Сразу после этого трагического случая, произошедшего 2-го апреля 1902 года, Александр Павлович оставил Министерство внутренних дел и перешел на службу в Московский Земельный банк, где и труждался в меру сил по сию пору.

Ещё тот год вспоминался Александру Павловичу тем, что в осеннюю сессию Государственного Совета был наконец принят закон об уничтожении круговой поруки. Таким образом ярмо, тяготевшее столько лет над крестьянским сословием и неразрывно связанное с общинным владением, было снято.

– А вспомните, как этого боялись! – восклицал Александр Павлович, для убедительности округляя свои тёмные бархатные глаза. – Ни один скептик не осмелится нынче утверждать, будто после её отмены крестьянские платежи стали поступать хуже! – И он, немного откидываясь на спинку кресла и чуть втягивая подбородок, чтобы удобнее и полнее видеть внимавшее ему общество, обводил лицо за лицом взором настолько торжествующим, что можно было подумать, точно это он сам своими собственными руками и снял упомянутое ярмо.

* * *

Последние несколько лет Нарольский являлся на летние вакации с молоденькой и весьма привлекательной женой. Она прекрасно музицировала, и несколько раз Сергей Леонидович, преодолевая свое смущение, просил ее исполнить что-нибудь из любимых опер. Инструмент был старый, расстроенный и совсем разбитый, но волшебные руки Екатерины Васильевны заставляли забыть об этих недостатках.
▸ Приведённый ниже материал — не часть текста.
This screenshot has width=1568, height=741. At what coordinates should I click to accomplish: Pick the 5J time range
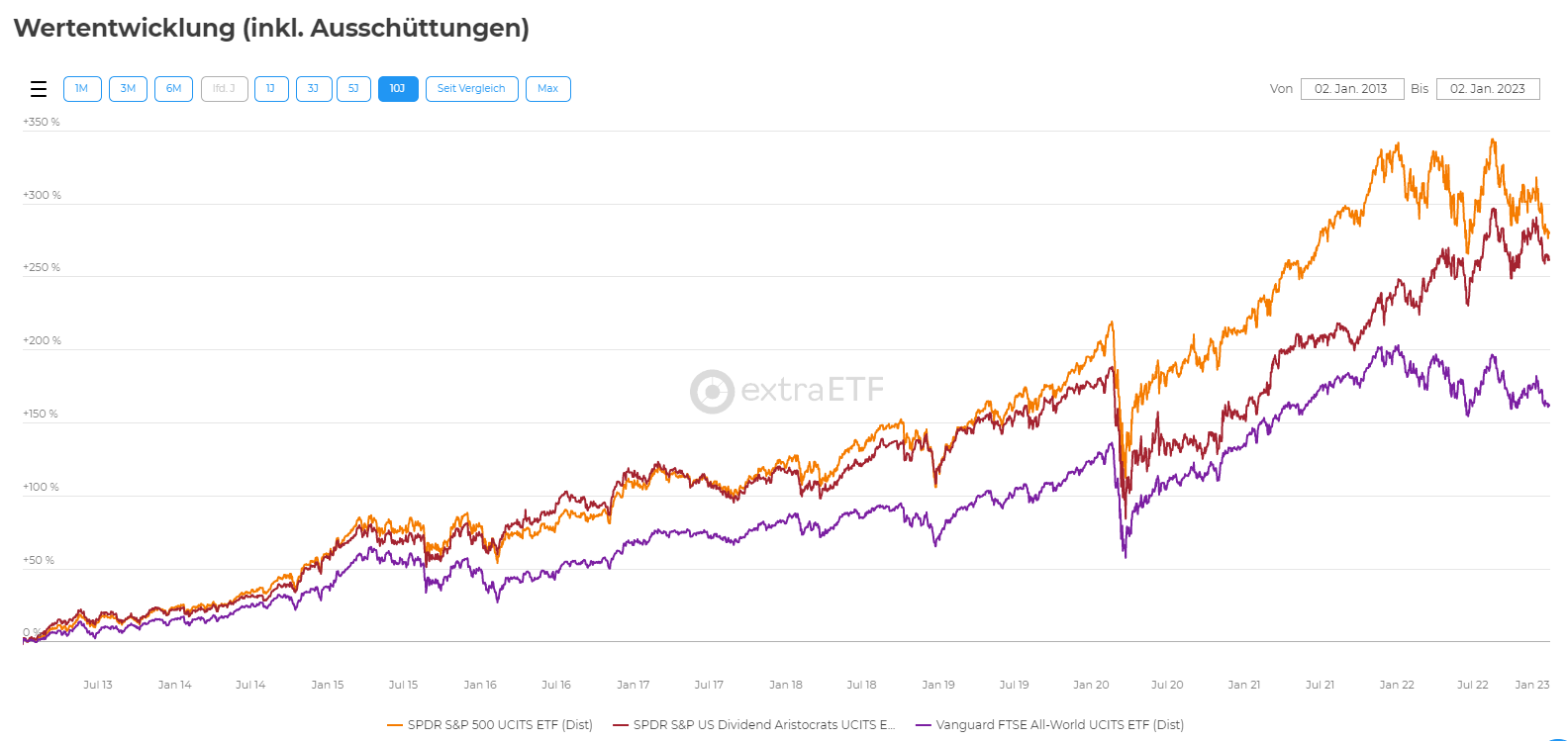click(353, 89)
Если Александр Павлович имел глаза, как бы содеянные из темного бархата, и взгляд их обнаруживал томление на грани приличия, что придавало всему его существу довольно молодой вид, супругу его природа наделила глазами иного типа – то были словно два острых узких стилета, но тоже имевшие свойство задевать чувственные струны расположенных к тому душ. И хотя Сергей Леонидович обладал броней в виде толстых своих стекол, защита эта оказывалась легко проходимой для игривых лучей, которые испускал взгляд Екатерины Васильевны. "Знаю, прекрасно знаю, что я прекрасна, знаю, что и вы прекрасно это сознаете, и не исключаю… допускаю… ха-ха-ха… все возможно в нашем мире… все зависит от вас, ха-ха-ха… но и от меня тоже, не стоит об этом забывать… между нами уже есть маленькая тайна, не правда ли?.. И мы никому о ней не расскажем, ха-ха-ха." И Сергея Леонидовича, случись ему пропустить удар, особенно смущала эта якобы тайнопись, понятная каждому, и он даже делал непроизвольные порывы оглянуться, чтобы убедиться наверное, что написанное взором предназначено не кому-то другому, незаметно притаившемуся за спиной.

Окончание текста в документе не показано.